Hugues Frenette rend justice à la musicalité de la langue de Koltès. Son interprétation nuancée témoigne d’un énorme travail sur la polysémie du texte, alors qu’il arrive à rendre intelligibles d’immenses tirades remplies de métaphores et de sous-entendus. Le dealer qu’il incarne est dangereusement charismatique et étonnamment calme. À l’inverse, Sébastien Ricard interprète un client nerveux et imprévisible, donnant l’impression qu’il est sous l’influence du crack ou de l’ectasie. Dans sa bouche, les mots s’enchaînent à une vitesse telle qu’il est parfois même difficile d’assimiler toutes les subtilités de son argumentation. Des mouvements brusques et répétitifs accompagnent son jeu presque slammé par moments. Bien que le tempérament opposé des deux personnages sert bien le duel qui a cours sur scène, la progression de l’intensité dramatique aurait gagné à se faire plus lentement. Il faut dire qu’il faut un temps d’adaptation au spectateur avant de se faire l’oreille au ressassement de la langue de Koltès, qui se complexifie à mesure que la pièce avance. Cette dilatation du temps transforme une rencontre qui aurait pu rester très brève en un échange de plus d’une heure.
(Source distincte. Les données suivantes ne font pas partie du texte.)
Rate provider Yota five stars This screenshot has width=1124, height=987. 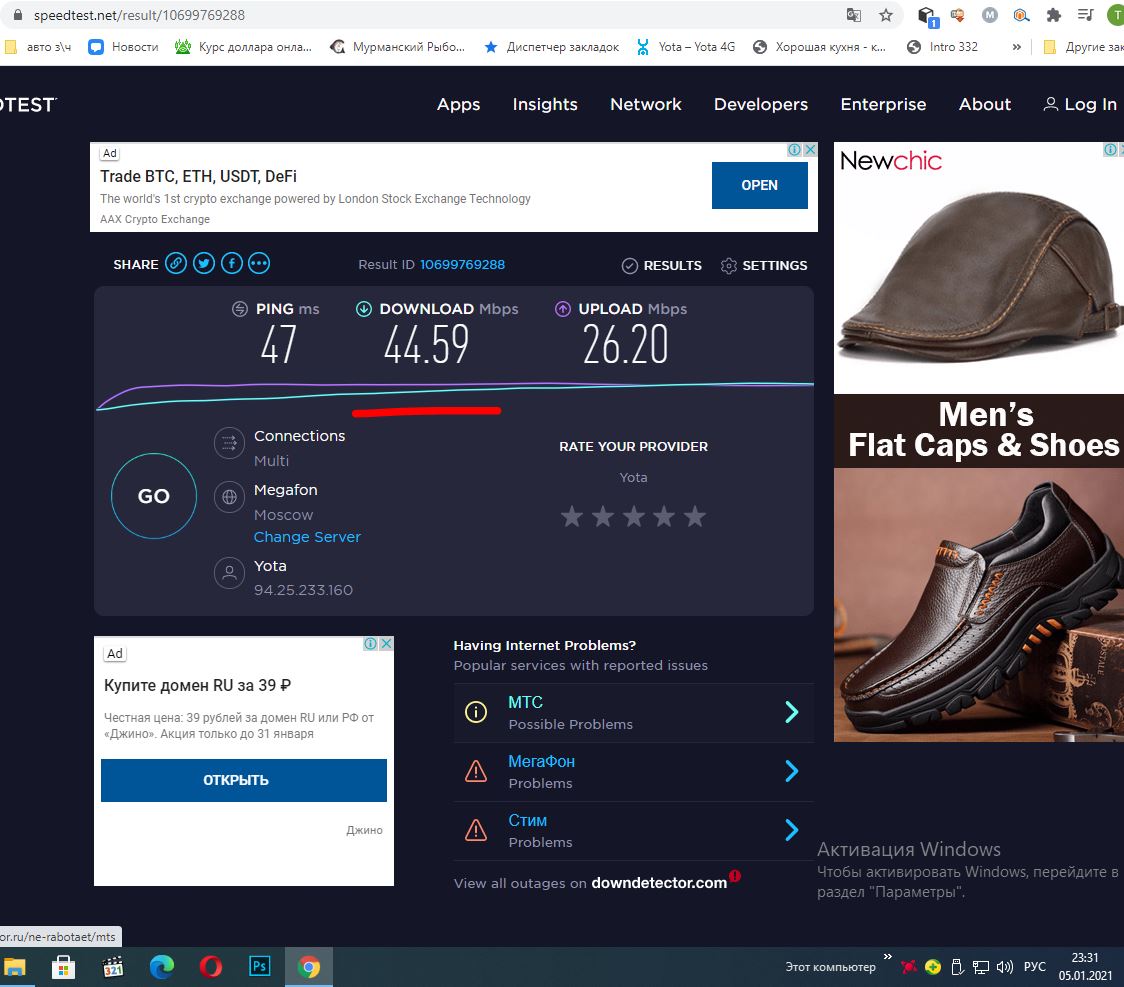point(694,517)
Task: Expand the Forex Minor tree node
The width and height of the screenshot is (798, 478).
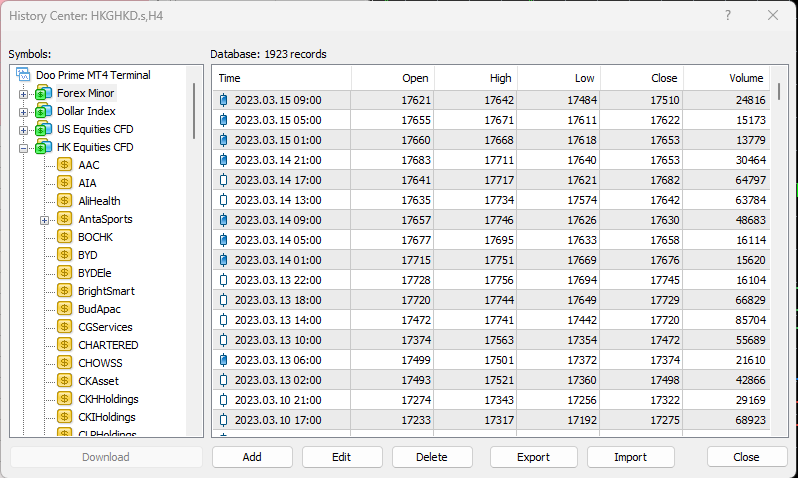Action: 24,94
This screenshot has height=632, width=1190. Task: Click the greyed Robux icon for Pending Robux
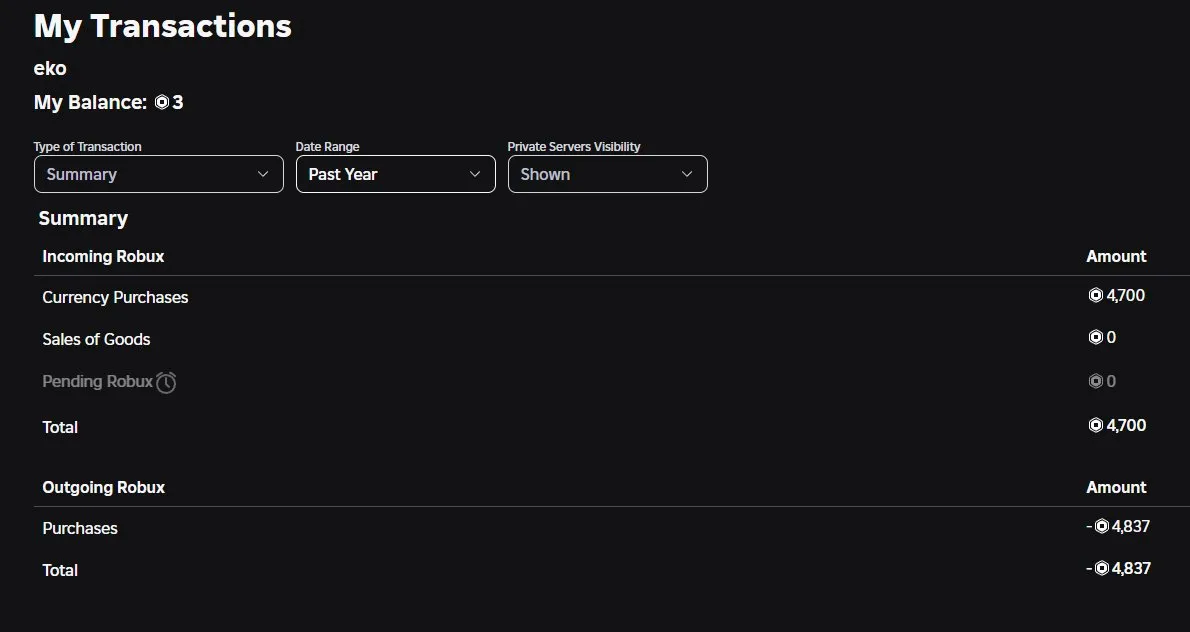tap(1095, 381)
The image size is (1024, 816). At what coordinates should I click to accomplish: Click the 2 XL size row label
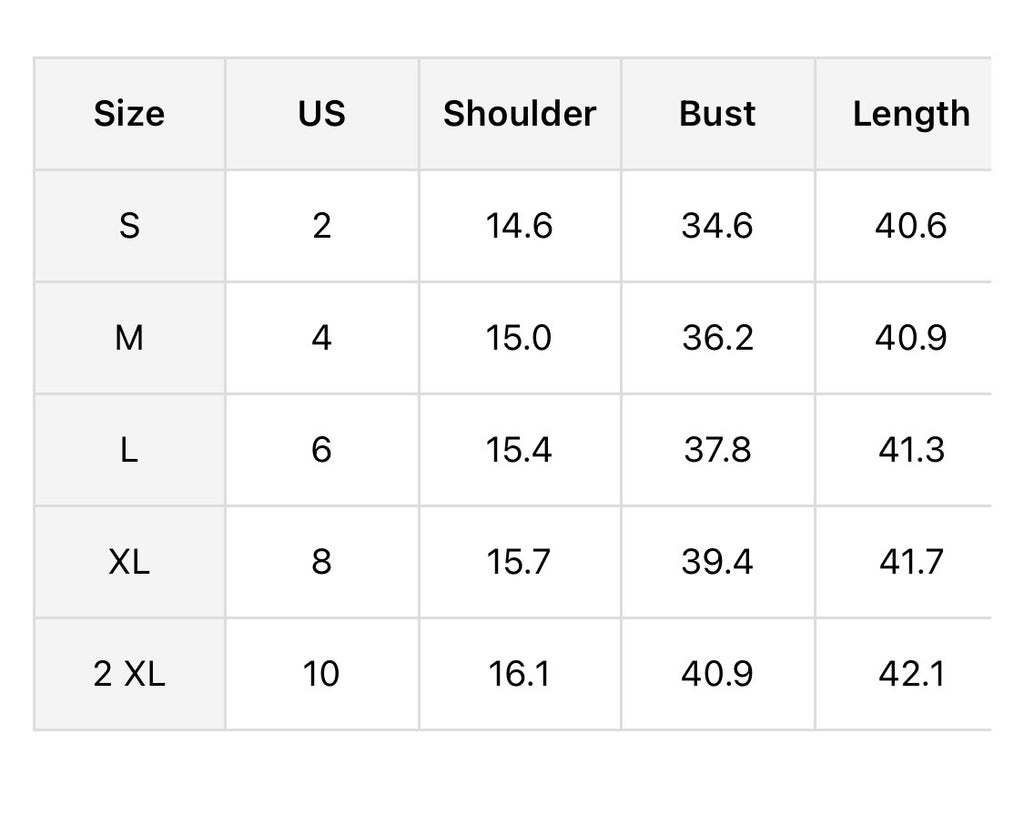[x=129, y=674]
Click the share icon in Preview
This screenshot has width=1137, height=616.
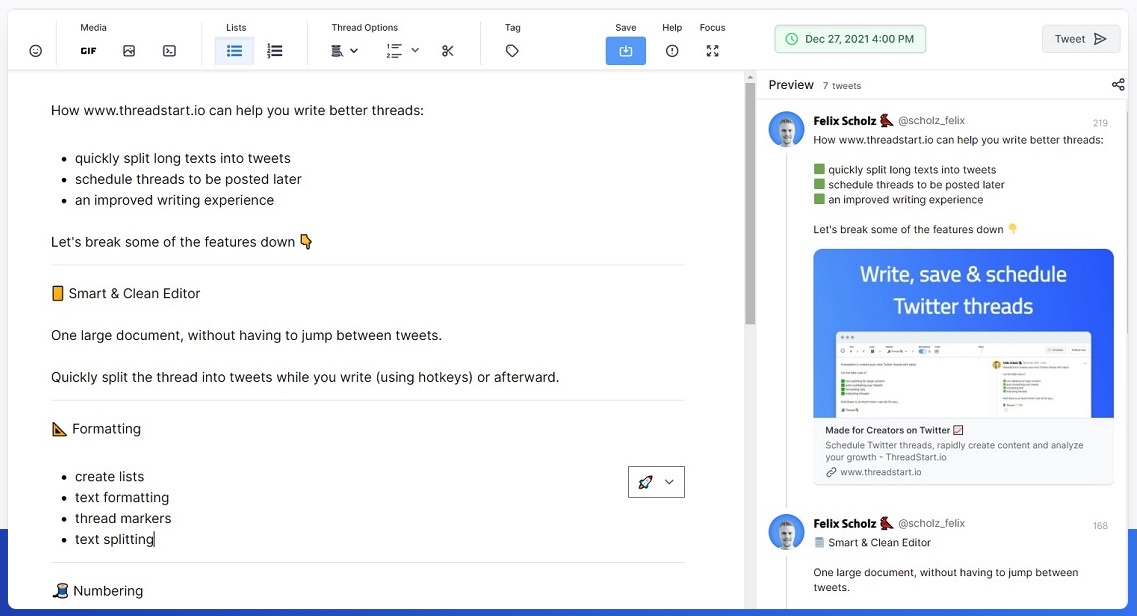1118,85
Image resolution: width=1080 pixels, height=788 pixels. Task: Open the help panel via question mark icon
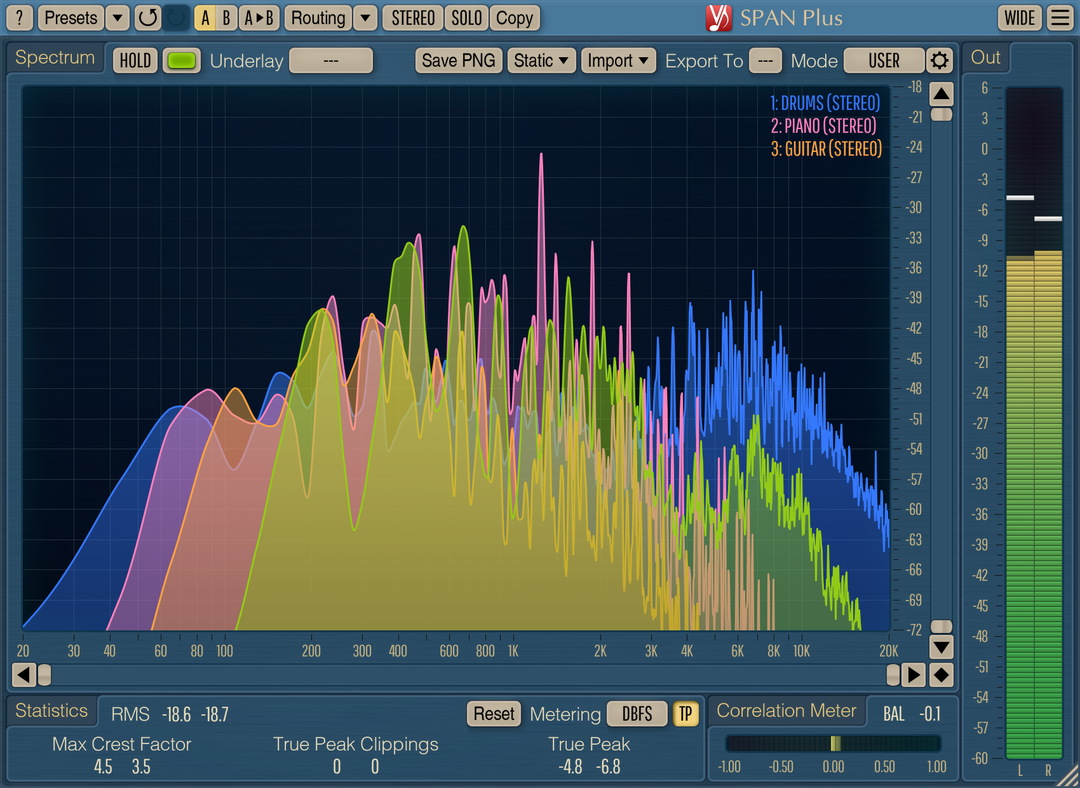[18, 18]

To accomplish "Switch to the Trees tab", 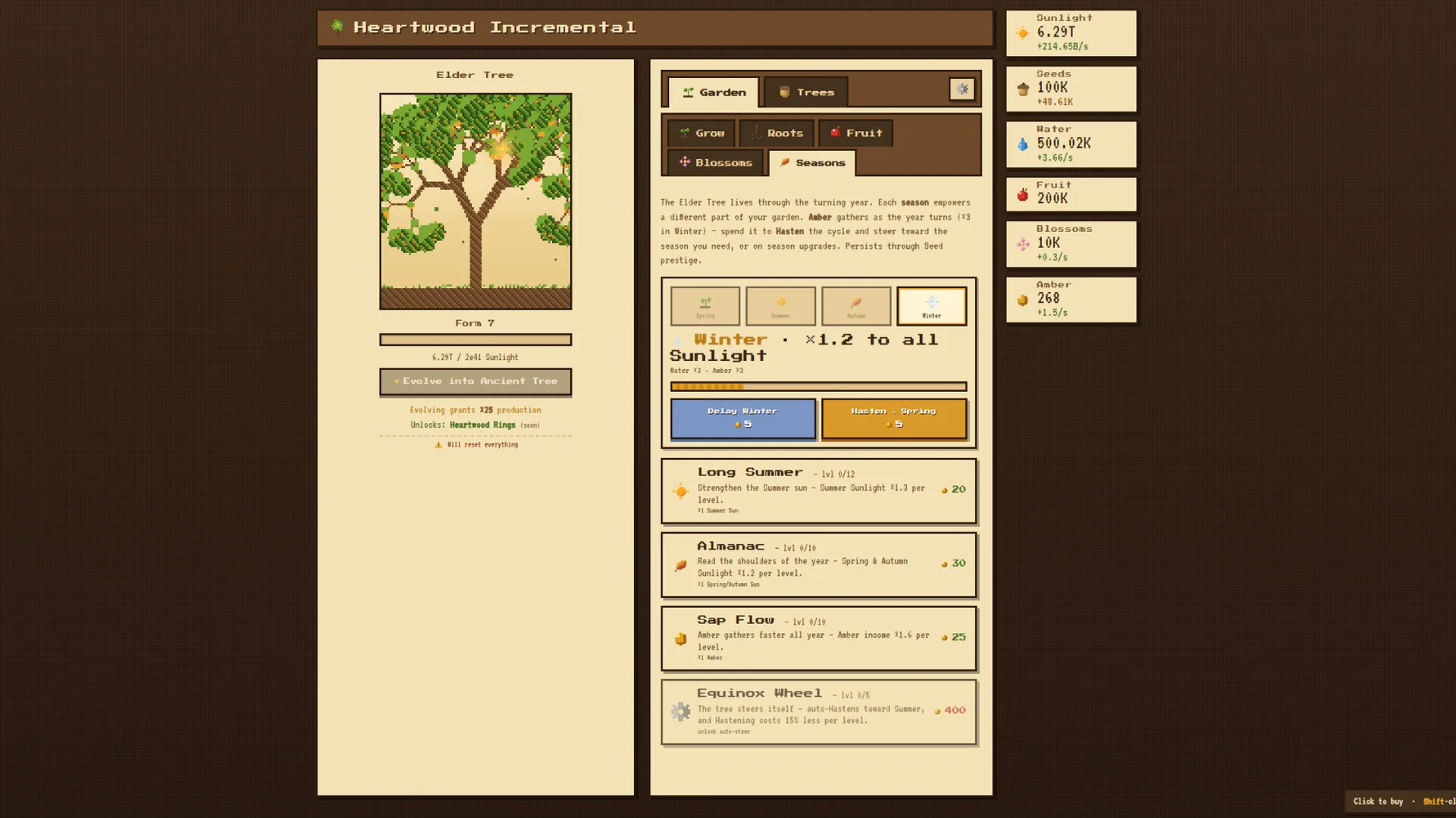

La mise en scène de Brigitte Haentjens est à mille lieues du déambulatoire audioguidé que Roland Auzé avait proposé l’an dernier au Prospero, dans lequel le public était amené à (pour)suivre les comédiennes dans leurs déplacements. C’est plutôt l’animalité sous-jacente au texte de Koltès qu’Haentjens met en relief par une exploration du corps non naturaliste et par des déplacements continuels. Tout au long de la pièce, le dealer et le client alimentent un jeu d’attraction et de répulsion qui les pousse à arpenter toute la longueur de l’étroitesse de la scène. Tels des animaux traqués, ils apprivoisent le corps de l’autre en l’amadouant lentement, ou encore en cherchant à le déstabiliser par la vitesse. Ce choix a pour effet de fatiguer les acteurs et de laisser transparaître une certaine vulnérabilité dans leur jeu qui sert le propos de la pièce.
La seule maladresse que l’on peut reprocher à la mise en scène d’Haentjens est de présenter une finale flamboyante pour une pièce qui tire sa force de son minimalisme et de sa sobriété. Ce choix donne l’impression qu’elle a fini par manquer de confiance en la puissance du texte de Koltès. Dans la pièce, l’économie de la dernière réplique – Quelle arme ? – tranche avec la démesure des monologues du spectacle tout en invitant le spectateur à imaginer la suite du duel. Le plaquage d’un punch final fait en sorte d’amoindrir le réseau de significations suggéré par l’auteur en détournant l’attention du public vers un effet de scène inutile. Mais cette réserve finale n’empêche pas la pièce de se retrouver parmi les spectacles de l’hiver à ne pas manquer.